In spite of the 2022 Kerslake Review’s proposal to fully re-house housing services, the Council has been slow to act, putting the project in limbo and requiring up to £9 million in loans to support its operations.
The auditors noted that there was insufficient evidence that the Council’s Medium-Term Financial Strategy (MTFS) had sufficiently accounted for the financial and governance ramifications of reintegrating HfL.
The task of monitoring the action plan’s progress has now been delegated to the Council’s Corporate Committee. It will be a permanent item on all upcoming agendas and be updated annually for the Full Council.
Although the action plan outlines several encouraging goals, many of the approaches focus on redistributing duties and making adjustments to internal processes rather than making significant adjustments to governance structures or expenditure patterns.
There is still no public commitment to a financial recovery date, no clear plan for replenishing reserves, and no information on how future budgets can be balanced without further reducing frontline services.
Furthermore, the Council’s reputation is coming under more and more criticism because to the continuous expenses associated with legal challenges, planning errors, and housing failures, not to mention a waning public trust.
What specific measures is Lambeth Council taking to reduce its £62.8 million debt?

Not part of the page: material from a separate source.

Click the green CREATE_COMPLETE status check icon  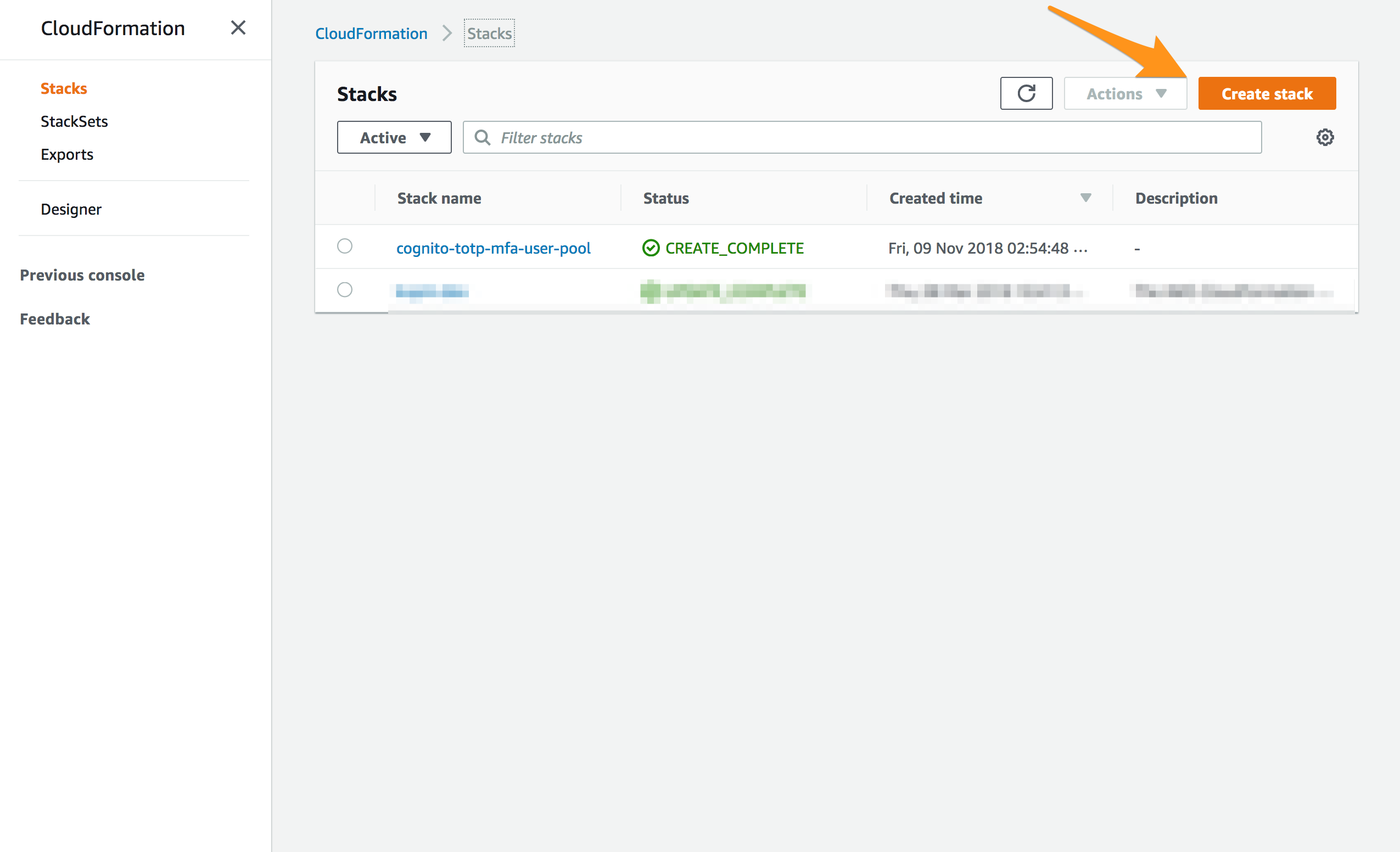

To change the way it handles old debt, Lambeth has teamed up with Capita. This entails a thorough examination of the most ancient council tax arrears, astute debt case segmentation to concentrate resources on the most promising recoveries, and process improvement to boost debt collection effectiveness.
By March 2024, this program had already decreased aging debt by £3 million and generated an extra £500,000 in revenue.

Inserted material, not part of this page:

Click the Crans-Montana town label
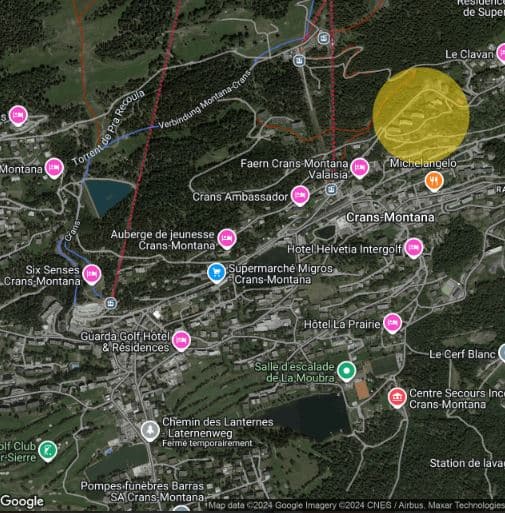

In order to improve financial inflow and stability, the council is employing data-driven techniques and recovery specialists to increase revenue from outstanding debts, increase forecasting accuracy, and decrease write-offs and bad debt reserves.
In order to find almost £99 million in savings over the next four years, Lambeth Council has outlined an action plan. Targeted service cuts are part of this to keep costs under control.